Sur le plan répressif, l’année 2024 a été marquée par l’enregistrement de 1.421 affaires liées au délit d’expulsion du domicile conjugal, ayant donné lieu à des poursuites judiciaires contre 1.422 personnes. Par ailleurs, 213 affaires ont concerné le délit de refus d’exécuter une décision de réintégration du conjoint expulsé, impliquant 213 personnes poursuivies. Si ces chiffres témoignent de la persistance du phénomène, le rapport souligne néanmoins un recul notable du nombre de dossiers. Les affaires d’expulsion du domicile conjugal ont enregistré une baisse d’environ 29 % par rapport à 2023, tandis que les cas de refus de réintégration ont diminué de près de 40 % sur la même période. Une évolution que la Présidence du ministère public interprète comme le signe de légères transformations dans les modes de commission de ces infractions, étroitement liées aux tensions au sein du couple.

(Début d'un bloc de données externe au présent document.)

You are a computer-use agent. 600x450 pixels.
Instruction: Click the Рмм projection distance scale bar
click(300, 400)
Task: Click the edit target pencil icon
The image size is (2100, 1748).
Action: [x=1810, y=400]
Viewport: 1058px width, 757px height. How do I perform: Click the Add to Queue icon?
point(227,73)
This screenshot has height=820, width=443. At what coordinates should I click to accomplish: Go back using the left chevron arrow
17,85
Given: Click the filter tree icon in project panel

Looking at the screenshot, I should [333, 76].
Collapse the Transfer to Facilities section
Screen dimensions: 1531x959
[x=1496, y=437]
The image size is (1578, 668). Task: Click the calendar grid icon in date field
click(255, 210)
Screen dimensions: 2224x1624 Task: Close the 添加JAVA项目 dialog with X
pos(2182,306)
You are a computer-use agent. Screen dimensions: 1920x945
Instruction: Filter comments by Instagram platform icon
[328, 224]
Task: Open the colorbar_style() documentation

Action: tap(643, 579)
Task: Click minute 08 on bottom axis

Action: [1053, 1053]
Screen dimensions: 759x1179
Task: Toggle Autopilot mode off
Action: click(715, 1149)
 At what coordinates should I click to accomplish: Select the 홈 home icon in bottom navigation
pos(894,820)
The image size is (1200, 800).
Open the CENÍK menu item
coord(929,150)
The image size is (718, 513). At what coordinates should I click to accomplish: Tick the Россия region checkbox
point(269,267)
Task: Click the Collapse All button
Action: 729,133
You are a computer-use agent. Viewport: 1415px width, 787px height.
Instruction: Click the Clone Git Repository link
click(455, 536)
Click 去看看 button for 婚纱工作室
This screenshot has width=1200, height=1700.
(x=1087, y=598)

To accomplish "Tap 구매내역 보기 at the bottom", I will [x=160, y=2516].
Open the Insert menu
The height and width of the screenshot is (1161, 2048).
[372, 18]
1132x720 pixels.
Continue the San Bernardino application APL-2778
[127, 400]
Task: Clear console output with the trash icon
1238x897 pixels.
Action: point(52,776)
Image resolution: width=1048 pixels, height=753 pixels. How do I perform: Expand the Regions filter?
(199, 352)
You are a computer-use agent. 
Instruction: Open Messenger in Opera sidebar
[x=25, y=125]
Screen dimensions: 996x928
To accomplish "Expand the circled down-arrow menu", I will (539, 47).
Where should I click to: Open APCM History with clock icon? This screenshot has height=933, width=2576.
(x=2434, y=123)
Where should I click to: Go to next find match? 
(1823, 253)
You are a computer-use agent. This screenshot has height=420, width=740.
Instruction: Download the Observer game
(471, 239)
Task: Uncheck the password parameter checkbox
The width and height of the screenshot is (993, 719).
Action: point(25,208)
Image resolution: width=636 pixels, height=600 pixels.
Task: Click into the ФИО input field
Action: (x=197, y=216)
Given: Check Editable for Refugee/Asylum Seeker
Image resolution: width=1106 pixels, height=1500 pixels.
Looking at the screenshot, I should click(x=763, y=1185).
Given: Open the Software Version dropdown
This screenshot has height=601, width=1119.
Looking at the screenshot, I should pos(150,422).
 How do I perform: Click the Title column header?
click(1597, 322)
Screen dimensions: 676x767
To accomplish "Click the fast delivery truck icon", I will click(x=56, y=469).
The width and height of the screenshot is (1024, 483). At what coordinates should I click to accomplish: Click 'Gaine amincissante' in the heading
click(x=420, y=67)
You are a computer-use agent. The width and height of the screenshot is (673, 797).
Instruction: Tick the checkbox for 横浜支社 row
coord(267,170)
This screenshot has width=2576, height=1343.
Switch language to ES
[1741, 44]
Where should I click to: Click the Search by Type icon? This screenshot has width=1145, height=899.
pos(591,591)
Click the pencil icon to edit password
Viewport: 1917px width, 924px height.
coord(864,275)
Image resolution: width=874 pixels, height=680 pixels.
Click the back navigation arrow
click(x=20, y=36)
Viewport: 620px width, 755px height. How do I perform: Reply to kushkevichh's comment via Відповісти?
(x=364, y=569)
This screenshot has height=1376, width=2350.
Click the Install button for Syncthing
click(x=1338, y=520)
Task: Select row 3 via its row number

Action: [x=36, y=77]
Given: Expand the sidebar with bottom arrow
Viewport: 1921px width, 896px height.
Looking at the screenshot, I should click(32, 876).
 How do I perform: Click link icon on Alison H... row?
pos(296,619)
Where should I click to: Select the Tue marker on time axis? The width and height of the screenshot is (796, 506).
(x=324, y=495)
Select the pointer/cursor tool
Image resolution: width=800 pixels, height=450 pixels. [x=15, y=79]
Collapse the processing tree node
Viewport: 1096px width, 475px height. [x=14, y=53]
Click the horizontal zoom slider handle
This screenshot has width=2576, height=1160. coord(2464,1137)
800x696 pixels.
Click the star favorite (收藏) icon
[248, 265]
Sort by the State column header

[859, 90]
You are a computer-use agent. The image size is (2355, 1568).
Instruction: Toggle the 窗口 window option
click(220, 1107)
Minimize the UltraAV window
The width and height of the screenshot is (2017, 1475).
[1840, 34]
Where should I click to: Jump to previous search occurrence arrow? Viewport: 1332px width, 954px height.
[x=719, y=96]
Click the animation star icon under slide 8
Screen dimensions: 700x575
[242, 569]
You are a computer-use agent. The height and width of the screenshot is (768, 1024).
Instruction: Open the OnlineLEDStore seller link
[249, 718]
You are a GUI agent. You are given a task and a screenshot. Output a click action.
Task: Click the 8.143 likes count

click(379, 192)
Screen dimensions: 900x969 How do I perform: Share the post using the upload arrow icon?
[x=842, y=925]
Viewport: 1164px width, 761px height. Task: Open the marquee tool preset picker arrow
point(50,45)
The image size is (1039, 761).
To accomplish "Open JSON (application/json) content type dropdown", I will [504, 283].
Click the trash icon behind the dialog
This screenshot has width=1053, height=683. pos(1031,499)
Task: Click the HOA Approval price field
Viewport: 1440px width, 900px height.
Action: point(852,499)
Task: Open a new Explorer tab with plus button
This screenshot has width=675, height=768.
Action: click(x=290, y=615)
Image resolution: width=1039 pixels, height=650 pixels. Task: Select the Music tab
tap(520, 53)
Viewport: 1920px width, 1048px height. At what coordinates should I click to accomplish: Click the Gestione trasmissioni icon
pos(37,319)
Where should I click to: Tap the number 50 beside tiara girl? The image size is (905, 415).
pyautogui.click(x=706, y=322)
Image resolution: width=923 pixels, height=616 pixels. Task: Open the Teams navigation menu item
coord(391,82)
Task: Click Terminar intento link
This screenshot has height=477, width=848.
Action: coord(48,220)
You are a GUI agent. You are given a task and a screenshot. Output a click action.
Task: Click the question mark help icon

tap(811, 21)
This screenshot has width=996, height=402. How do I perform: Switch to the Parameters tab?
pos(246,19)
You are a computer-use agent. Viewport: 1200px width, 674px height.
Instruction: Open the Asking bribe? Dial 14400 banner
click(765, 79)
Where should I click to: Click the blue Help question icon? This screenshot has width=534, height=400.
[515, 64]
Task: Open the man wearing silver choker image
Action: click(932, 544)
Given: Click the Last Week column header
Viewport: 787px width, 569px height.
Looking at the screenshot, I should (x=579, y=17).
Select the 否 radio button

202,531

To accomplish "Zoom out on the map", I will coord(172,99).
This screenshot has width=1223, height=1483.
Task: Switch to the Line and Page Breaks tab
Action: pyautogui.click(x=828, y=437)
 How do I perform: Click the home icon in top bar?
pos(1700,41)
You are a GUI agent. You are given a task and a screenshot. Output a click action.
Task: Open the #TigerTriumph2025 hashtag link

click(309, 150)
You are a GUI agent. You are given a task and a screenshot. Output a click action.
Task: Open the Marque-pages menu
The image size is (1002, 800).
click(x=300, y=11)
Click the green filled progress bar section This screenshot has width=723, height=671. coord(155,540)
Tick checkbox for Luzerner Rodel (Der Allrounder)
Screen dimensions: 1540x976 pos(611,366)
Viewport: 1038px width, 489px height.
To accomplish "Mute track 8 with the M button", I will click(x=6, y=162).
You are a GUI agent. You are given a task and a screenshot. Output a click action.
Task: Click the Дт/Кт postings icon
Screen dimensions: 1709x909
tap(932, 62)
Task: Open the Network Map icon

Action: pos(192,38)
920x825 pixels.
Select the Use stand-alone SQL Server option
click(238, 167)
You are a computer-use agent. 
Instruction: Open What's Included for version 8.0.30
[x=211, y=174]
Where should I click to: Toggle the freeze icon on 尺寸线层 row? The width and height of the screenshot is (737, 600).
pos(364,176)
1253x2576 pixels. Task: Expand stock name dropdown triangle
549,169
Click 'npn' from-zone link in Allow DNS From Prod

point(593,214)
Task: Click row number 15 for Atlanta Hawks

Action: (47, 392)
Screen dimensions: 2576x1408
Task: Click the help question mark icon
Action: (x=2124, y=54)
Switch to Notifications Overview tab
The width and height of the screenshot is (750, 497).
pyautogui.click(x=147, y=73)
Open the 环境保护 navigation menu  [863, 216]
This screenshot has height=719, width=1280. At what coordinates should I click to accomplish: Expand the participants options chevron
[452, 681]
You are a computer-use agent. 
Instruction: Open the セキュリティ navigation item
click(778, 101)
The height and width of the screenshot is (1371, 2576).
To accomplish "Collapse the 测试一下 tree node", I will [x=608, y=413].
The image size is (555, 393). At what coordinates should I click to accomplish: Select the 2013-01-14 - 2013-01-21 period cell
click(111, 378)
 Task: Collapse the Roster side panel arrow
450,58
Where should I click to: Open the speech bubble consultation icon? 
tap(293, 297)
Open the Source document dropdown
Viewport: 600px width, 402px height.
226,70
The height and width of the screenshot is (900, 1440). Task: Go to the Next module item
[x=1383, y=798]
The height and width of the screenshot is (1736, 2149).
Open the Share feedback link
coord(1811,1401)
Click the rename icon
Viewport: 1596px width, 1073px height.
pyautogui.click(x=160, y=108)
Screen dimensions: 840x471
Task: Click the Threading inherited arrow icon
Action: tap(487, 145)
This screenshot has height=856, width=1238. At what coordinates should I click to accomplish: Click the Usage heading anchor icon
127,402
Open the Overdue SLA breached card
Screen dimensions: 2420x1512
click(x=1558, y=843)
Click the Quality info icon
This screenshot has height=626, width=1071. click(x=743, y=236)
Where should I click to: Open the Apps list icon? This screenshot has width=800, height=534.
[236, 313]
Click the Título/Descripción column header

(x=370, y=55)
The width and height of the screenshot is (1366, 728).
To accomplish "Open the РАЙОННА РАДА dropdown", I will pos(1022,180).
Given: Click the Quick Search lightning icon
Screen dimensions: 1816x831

La voie de la médiation privilégiée

Au-delà de l’action pénale, les parquets ont poursuivi une approche à forte dimension sociale. En 2024, 1.926 décisions de réintégration au domicile conjugal ont été exécutées, dont 871 ont abouti à une réconciliation entre les conjoints. À l’inverse, 833 demandes ont fait l’objet de décisions de classement sans suite, à l’issue des enquêtes et investigations menées. Cette orientation s’inscrit dans la mise en œuvre de la loi n°103.13 relative à la lutte contre les violences faites aux femmes, qui a expressément criminalisé l’expulsion du domicile conjugal ainsi que le refus injustifié d’exécuter une décision de réintégration, en vertu de l’article 1-480 du Code pénal, tel que modifié. Ces dispositions confèrent à la justice pénale un rôle central dans la protection de la sécurité familiale et la préservation de la dignité des conjoints.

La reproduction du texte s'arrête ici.